=== Extracted text ===

• • • • •

# Cobra vs. Pandas: The Power of Kernel Fusion

This notebook provides a simple, visual demonstration of the massive performance advantage of Cobra's JIT-compiled kernel fusion engine compared to a standard pandas/NumPy workflow.

In [None]:
import numpy as np
import pandas as pd
import cobra
import time

## 1. The Data Processing Pipeline

We will define a simple, multi-step data transformation pipeline. Notice the logic is identical for both versions.

In [None]:
def pipeline(df):
    # A series of common data science operations
    df['col_c'] = df['col_a'] + 10.0
    df['col_d'] = df['col_b'] * 2.5
    df['col_e'] = df['col_c'] / df['col_d']
    return df

## 2. Setup

Let's create a large dataset and prepare both a pandas DataFrame and a CobraFrame.

In [None]:
size = 20_000_000

# Pandas DataFrame
df_pandas = pd.DataFrame({
    'col_a': np.random.uniform(1, 10, size),
    'col_b': np.random.uniform(1, 10, size),
})

# CobraFrame
cf_cobra = cobra.CobraFrame(df_pandas.to_dict('list'))

## 3. Benchmarking

### Pandas/NumPy Execution
This creates at least 3 large intermediate copies of the data in memory.

In [None]:
start = time.perf_counter()
result_pandas = pipeline(df_pandas.copy())
duration_pandas = (time.perf_counter() - start) * 1000
print(f"Pandas execution time: {duration_pandas:.2f} ms")

• • • • •

=== Task requirements ===
(a) In the entries, rewrite the stretch from the line containing "This screenshot has width=582, height=394." through the line containing "The height and width of the screenshot is (361, 664).", substituting "window" for "dialog" and keeping everything else the same.
(b) Carry on the notebook comparing Cobra and pandas kernel fusion from the point where it stops.

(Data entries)

• • • • •

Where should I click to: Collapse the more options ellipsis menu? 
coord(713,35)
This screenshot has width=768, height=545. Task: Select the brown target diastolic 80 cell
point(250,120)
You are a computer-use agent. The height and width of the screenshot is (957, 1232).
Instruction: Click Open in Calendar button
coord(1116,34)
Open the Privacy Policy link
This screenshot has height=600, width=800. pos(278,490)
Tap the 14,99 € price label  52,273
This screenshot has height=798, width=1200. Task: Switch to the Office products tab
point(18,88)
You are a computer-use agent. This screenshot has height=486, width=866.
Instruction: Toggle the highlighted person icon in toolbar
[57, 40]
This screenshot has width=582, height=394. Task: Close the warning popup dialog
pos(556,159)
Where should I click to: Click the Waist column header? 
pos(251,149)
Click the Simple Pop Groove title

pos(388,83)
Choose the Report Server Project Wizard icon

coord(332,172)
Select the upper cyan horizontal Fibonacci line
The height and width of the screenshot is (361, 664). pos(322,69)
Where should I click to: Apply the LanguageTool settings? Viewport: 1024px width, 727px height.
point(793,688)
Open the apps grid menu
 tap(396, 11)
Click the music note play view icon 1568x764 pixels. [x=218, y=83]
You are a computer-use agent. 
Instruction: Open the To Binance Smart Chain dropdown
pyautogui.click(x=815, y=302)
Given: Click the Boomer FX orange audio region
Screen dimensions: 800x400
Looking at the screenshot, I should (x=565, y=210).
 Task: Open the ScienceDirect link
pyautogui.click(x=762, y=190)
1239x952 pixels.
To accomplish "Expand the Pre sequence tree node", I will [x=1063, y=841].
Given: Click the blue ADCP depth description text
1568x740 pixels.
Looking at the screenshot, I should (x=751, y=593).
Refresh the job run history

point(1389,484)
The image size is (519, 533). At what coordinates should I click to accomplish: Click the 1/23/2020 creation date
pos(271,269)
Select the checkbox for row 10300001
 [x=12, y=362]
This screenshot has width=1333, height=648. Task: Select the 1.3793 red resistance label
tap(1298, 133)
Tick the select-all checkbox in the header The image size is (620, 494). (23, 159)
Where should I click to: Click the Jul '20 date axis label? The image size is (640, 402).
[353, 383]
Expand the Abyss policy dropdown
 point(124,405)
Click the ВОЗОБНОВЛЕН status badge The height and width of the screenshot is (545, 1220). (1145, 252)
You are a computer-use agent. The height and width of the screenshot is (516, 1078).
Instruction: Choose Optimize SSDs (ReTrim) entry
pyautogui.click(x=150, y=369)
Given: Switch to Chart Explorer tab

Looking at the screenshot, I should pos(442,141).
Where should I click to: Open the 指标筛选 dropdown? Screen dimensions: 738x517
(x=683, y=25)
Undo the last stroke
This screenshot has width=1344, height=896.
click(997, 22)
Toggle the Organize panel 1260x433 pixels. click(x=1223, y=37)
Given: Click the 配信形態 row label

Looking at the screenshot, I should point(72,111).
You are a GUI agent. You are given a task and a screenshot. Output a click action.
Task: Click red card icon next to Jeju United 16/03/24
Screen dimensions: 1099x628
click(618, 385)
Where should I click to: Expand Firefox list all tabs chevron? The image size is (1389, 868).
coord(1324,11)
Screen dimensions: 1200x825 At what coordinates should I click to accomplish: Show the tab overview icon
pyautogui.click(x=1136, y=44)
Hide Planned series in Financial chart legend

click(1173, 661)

• • • • •

=== Responses by task ===
(a)
This screenshot has width=582, height=394. Task: Close the warning popup window
pos(556,159)
Where should I click to: Click the Waist column header? 
pos(251,149)
Click the Simple Pop Groove title

pos(388,83)
Choose the Report Server Project Wizard icon

coord(332,172)
Select the upper cyan horizontal Fibonacci line
The height and width of the screenshot is (361, 664). pos(322,69)

(b)
### Cobra JIT Execution
The `@cobra.jit` decorator compiles the entire pipeline into a single kernel, eliminating all intermediate memory copies.

In [None]:
@cobra.jit
def pipeline_jit(df):
    # The exact same logic
    df['col_c'] = df['col_a'] + 10.0
    df['col_d'] = df['col_b'] * 2.5
    df['col_e'] = df['col_c'] / df['col_d']
    return df

# Use the profiler to capture and display the results
with cobra.profile() as p:
    # First run is for JIT compilation
    pipeline_jit(cf_cobra)

start = time.perf_counter()
result_cobra = pipeline_jit(cf_cobra)
duration_cobra = (time.perf_counter() - start) * 1000
print(f"Cobra JIT execution time: {duration_cobra:.2f} ms")

print("\n--- Profiler Report for Cobra Execution ---")
p.print_report()

## 4. Results

In [None]:
speedup = duration_pandas / duration_cobra
print(f"Speedup Factor: {speedup:.2f}x")